Stored items:
◆ ◆ ◆ ◆

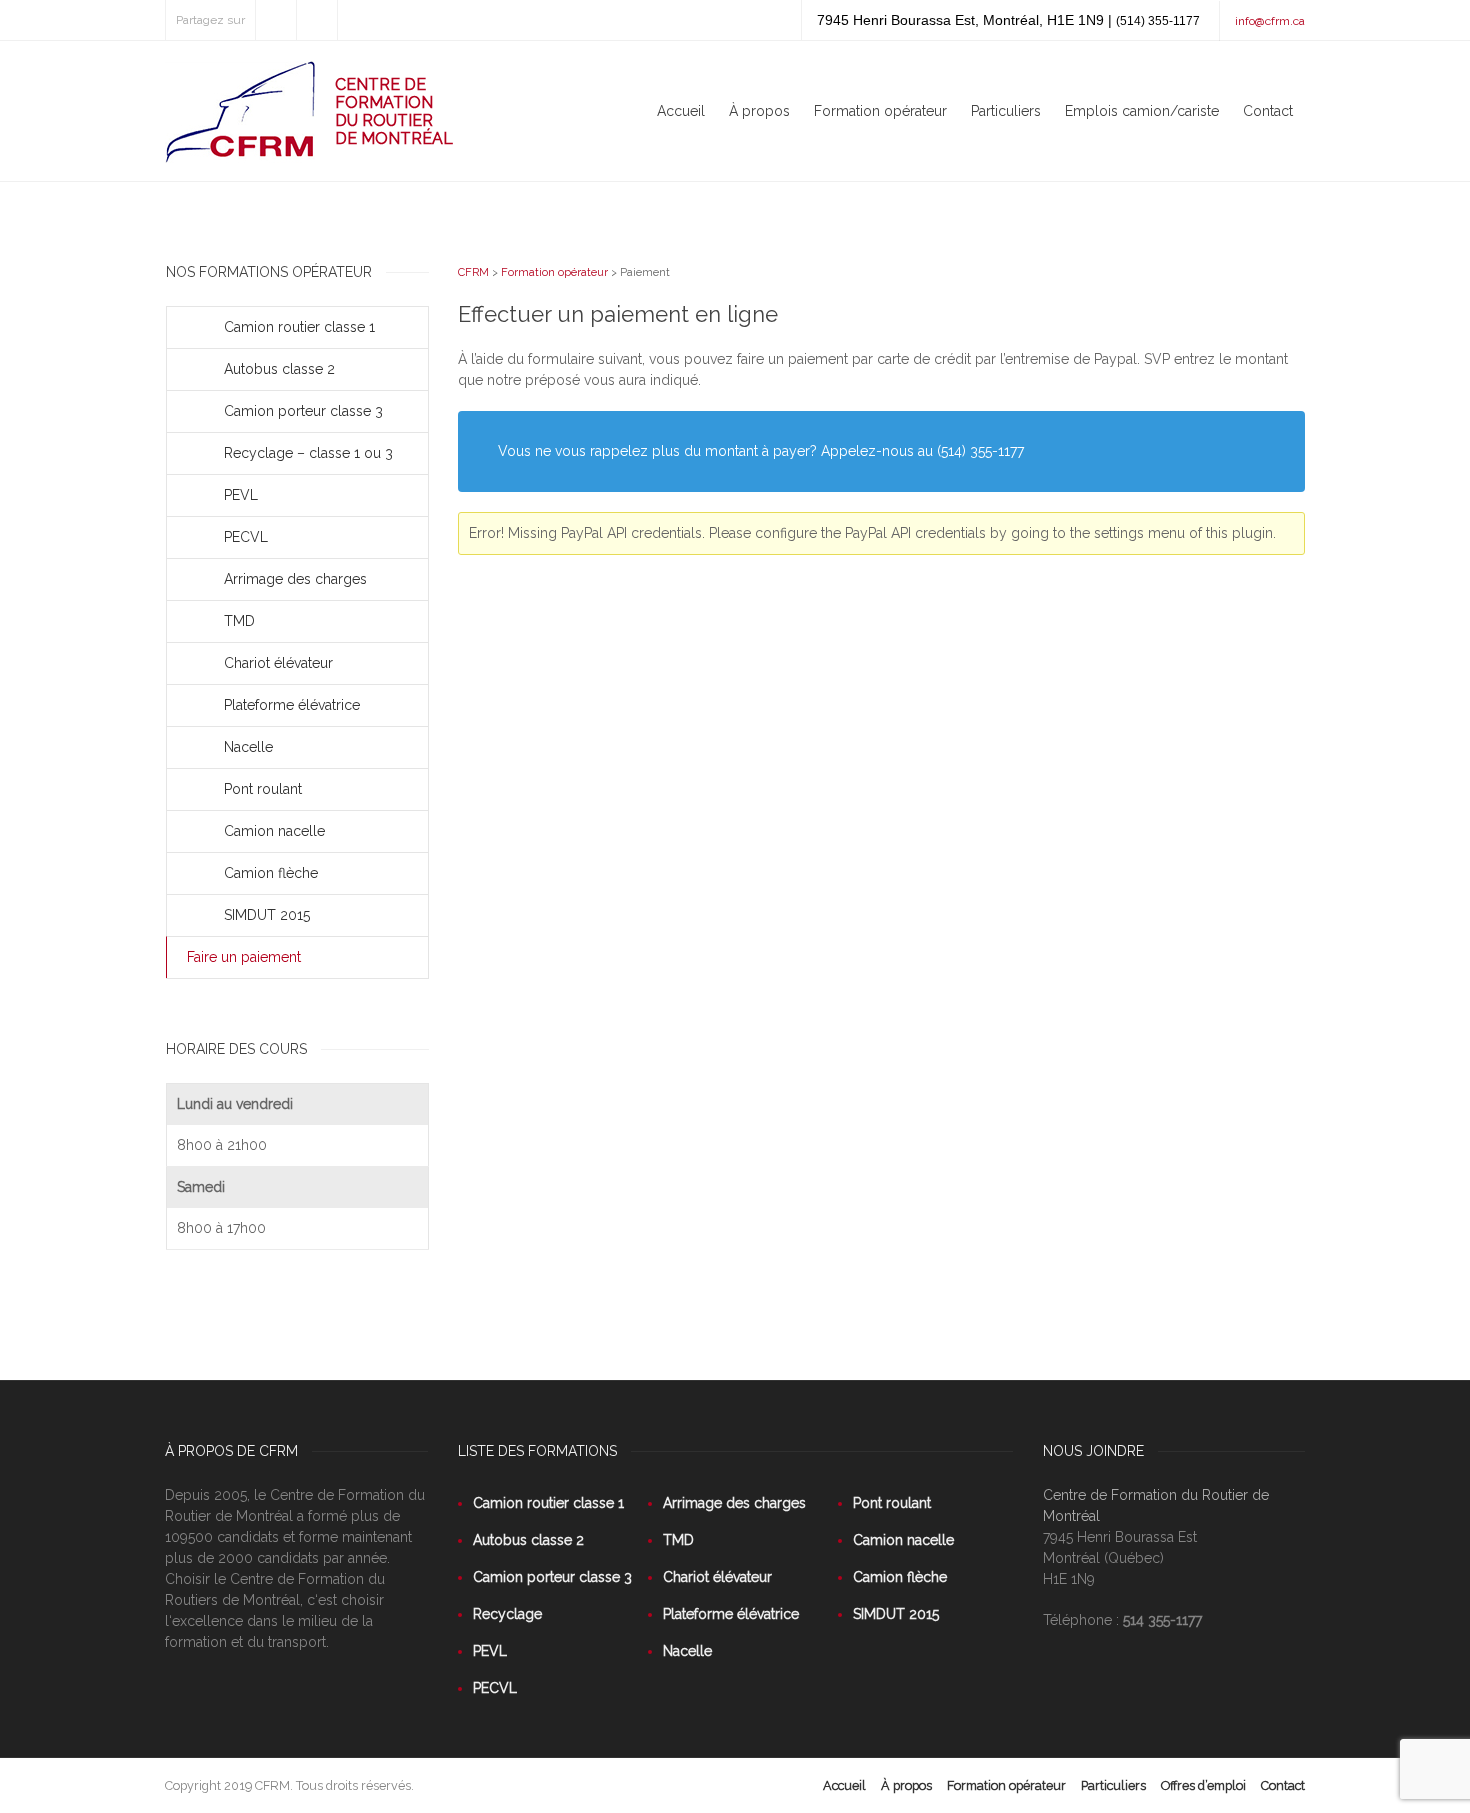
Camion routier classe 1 (299, 327)
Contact (1268, 111)
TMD (239, 621)
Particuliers (1006, 111)
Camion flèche (271, 873)
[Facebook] (317, 20)
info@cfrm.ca (1270, 21)
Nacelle (248, 747)
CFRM (473, 272)
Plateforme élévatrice (292, 705)
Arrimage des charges (295, 579)
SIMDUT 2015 (267, 915)
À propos (759, 111)
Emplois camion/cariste (1142, 111)
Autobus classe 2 (279, 369)
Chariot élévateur (278, 663)
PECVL (246, 537)
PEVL (241, 495)
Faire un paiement (244, 957)
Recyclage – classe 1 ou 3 (308, 453)
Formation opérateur (880, 111)
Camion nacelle (274, 831)
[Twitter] (276, 20)
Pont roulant (263, 789)
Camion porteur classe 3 (303, 411)
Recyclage (507, 1614)
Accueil (681, 111)
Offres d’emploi (1203, 1785)
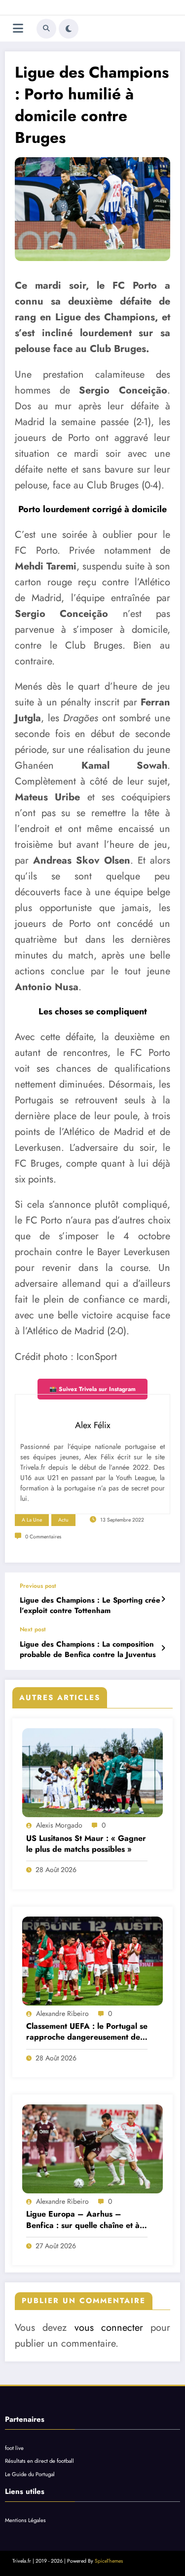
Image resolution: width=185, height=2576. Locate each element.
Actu (63, 1520)
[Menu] (18, 28)
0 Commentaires (43, 1536)
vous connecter (108, 2327)
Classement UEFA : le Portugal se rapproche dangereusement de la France (87, 2032)
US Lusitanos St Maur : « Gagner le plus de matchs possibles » (86, 1844)
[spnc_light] (68, 29)
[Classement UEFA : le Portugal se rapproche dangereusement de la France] (92, 1961)
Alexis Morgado (59, 1825)
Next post (33, 1629)
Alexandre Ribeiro (62, 2013)
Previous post (38, 1585)
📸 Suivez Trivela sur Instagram (92, 1389)
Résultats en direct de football (39, 2461)
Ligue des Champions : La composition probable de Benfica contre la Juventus (88, 1649)
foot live (14, 2448)
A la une (32, 1520)
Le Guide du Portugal (30, 2474)
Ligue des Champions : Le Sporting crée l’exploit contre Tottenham (90, 1605)
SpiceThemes (109, 2561)
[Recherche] (46, 28)
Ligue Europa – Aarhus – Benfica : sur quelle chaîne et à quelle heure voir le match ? (83, 2220)
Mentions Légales (25, 2520)
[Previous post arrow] (163, 1599)
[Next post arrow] (163, 1648)
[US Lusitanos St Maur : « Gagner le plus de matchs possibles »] (92, 1772)
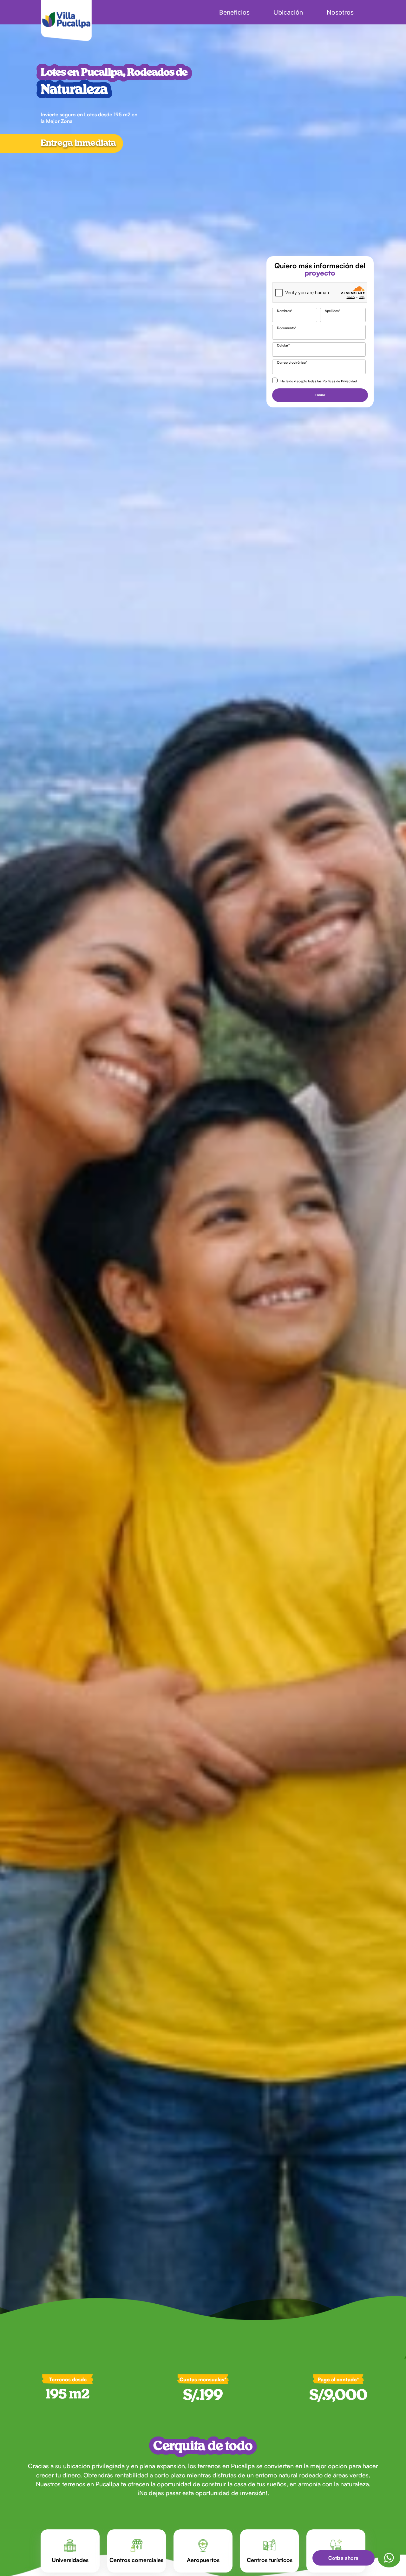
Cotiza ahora (343, 2558)
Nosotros (340, 12)
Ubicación (288, 12)
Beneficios (234, 12)
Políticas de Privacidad (340, 381)
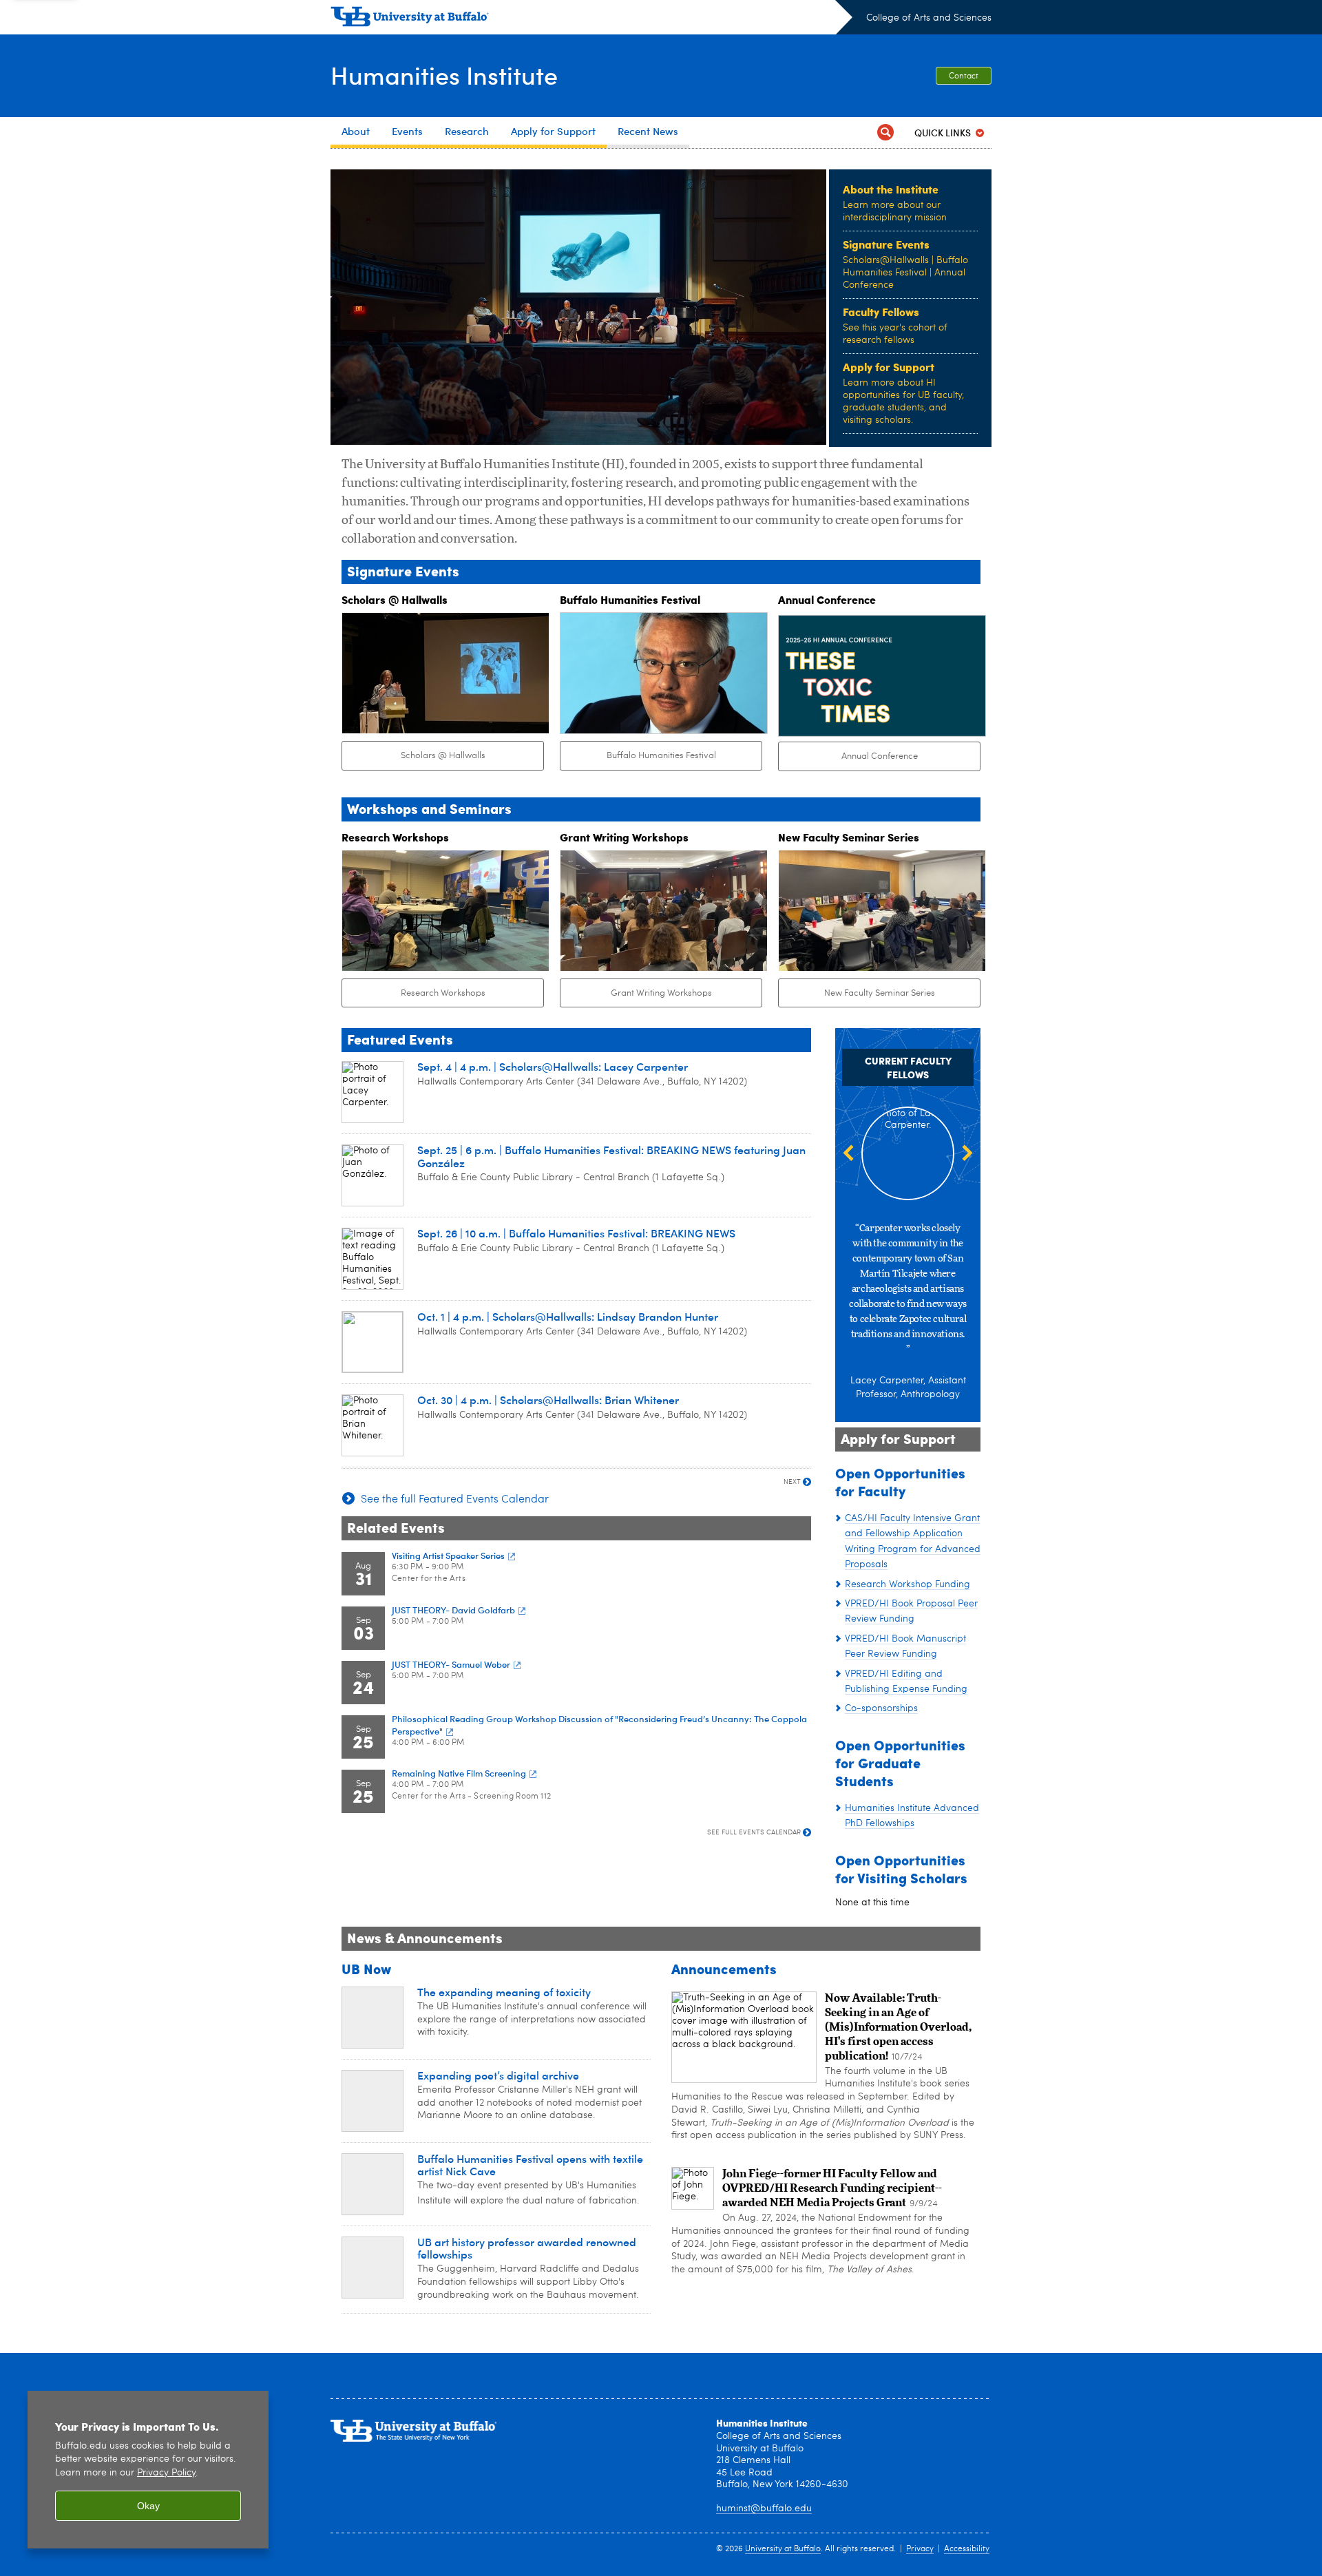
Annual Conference (879, 756)
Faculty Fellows (881, 312)
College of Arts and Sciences (929, 18)
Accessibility (966, 2549)
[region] (148, 2469)
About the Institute (890, 189)
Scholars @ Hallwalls (443, 755)
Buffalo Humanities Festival (661, 755)
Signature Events (886, 244)
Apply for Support (888, 367)
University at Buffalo (783, 2549)
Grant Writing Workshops (661, 993)
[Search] (885, 132)
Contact (963, 76)
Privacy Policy (166, 2473)
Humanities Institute (444, 75)
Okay (148, 2505)
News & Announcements (425, 1937)
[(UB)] (591, 19)
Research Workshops (443, 993)
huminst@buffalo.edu (764, 2508)
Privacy (920, 2549)
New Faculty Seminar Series (879, 993)
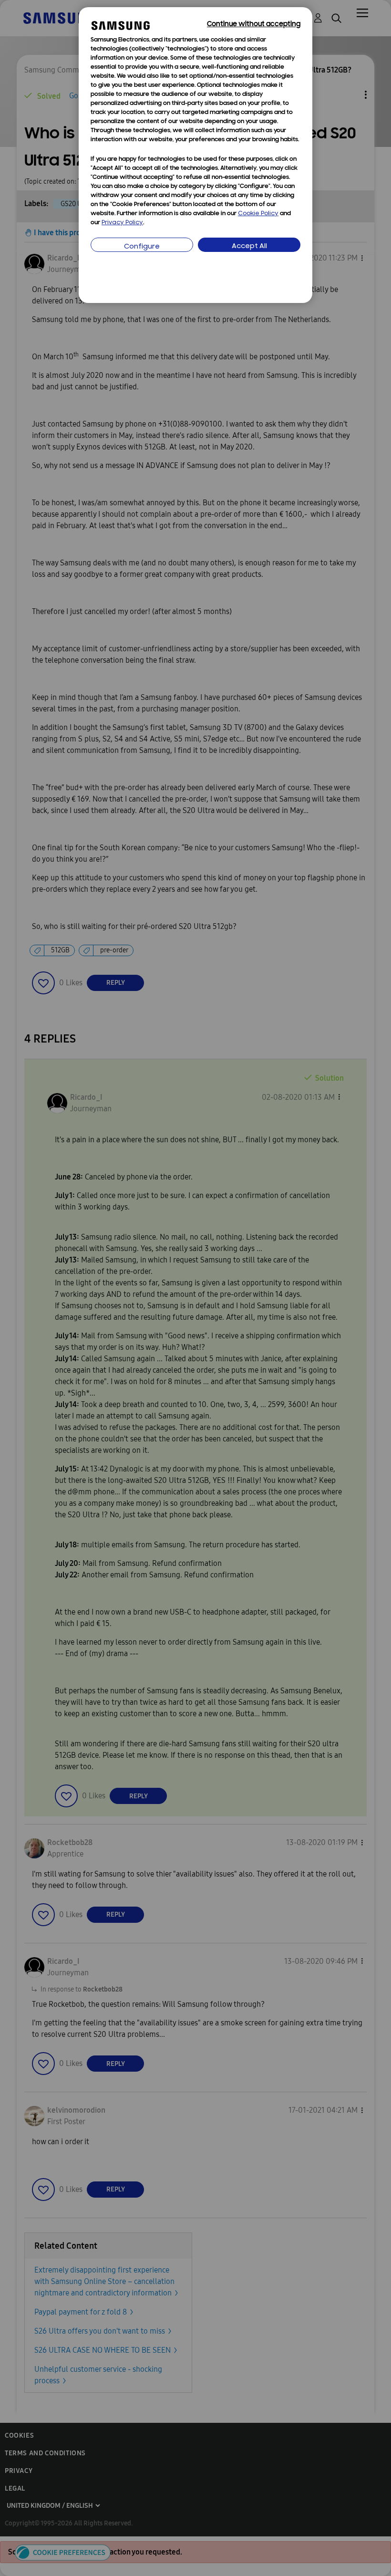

◆ ◆ ◆ ◆

● Your instructions:
Please report all lines in the entries where "matchs" appears.

● Result for this task:
US Lusitanos St Maur : « Gagner le plus de matchs possibles » (86, 1844)
[US Lusitanos St Maur : « Gagner le plus de matchs possibles »] (92, 1772)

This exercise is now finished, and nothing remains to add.